The Online Etymology Dictionary gives its origin as around 1683, when it was applied insultingly to Dutch Americans (especially freebooters) by the English. Linguist Jan de Vries notes that there was mention of a pirate named Dutch Yanky in the 17th century. The Life and Adventures of Sir Launcelot Greaves (1760) contains the passage, "Haul forward thy chair again, take thy berth, and proceed with thy story in a direct course, without yawing like a Dutch yanky."...

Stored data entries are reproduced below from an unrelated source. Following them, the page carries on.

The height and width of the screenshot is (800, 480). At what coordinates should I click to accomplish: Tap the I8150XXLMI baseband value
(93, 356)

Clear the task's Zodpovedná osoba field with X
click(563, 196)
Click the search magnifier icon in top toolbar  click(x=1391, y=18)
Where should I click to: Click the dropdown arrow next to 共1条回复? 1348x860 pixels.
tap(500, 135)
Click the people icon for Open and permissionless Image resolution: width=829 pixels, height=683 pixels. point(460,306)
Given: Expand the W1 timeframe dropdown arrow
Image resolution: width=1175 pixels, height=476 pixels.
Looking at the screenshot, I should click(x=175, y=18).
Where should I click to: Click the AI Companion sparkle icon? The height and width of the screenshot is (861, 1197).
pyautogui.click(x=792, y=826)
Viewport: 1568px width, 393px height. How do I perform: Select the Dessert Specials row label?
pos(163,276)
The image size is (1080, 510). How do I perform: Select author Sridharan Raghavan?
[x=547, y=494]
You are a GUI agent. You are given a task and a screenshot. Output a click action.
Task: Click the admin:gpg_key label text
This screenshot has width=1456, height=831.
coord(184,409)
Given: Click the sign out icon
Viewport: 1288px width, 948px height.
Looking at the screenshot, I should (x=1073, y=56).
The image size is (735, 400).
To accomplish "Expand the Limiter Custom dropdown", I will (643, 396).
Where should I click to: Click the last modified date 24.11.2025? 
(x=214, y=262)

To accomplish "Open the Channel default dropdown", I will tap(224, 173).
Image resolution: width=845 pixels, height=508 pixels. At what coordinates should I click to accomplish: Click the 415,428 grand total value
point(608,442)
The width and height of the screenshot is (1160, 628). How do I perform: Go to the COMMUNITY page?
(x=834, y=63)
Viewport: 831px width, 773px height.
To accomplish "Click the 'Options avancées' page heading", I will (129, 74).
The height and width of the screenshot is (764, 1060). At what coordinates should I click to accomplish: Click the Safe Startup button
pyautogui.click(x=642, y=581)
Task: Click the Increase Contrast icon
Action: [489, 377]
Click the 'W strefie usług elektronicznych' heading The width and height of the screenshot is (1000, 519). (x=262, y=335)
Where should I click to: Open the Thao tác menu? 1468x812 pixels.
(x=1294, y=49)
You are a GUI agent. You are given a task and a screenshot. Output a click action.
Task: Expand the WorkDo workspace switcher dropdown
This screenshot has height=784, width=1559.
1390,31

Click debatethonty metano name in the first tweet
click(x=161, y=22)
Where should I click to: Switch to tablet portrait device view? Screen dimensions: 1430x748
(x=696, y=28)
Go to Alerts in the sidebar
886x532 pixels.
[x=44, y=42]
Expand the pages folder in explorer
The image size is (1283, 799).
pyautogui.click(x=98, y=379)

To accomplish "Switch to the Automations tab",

WELTWOCHE: After the elections, you said you won a battle. What does it mean for you to win the war?BAUDET: There's much more to it. I believe that aesthetically, for example, we've chosen the entirely wrong direction in the West. We've left tonal music behind. We've left realist or mimetic painting behind. We've left traditional architecture behind. I'm deeply opposed to the fundamental philosophical principles of modern architecture. I think it's fundamentally wrong. linky
Awesome! He is a deep thinker; naturally, the anti-God philosophical movements attacked fine arts and have been responsible for the uglification of architectrue, music, dance, painting, film — so many of the media that affect young minds.
I also recall how much flak Giuliani took when he attacked the Brooklyn Art Museum for its obscene and scatalogical anti-Christian art. So you are correct; Americans have been too dumbed down to recognize many of the major sources of mind control.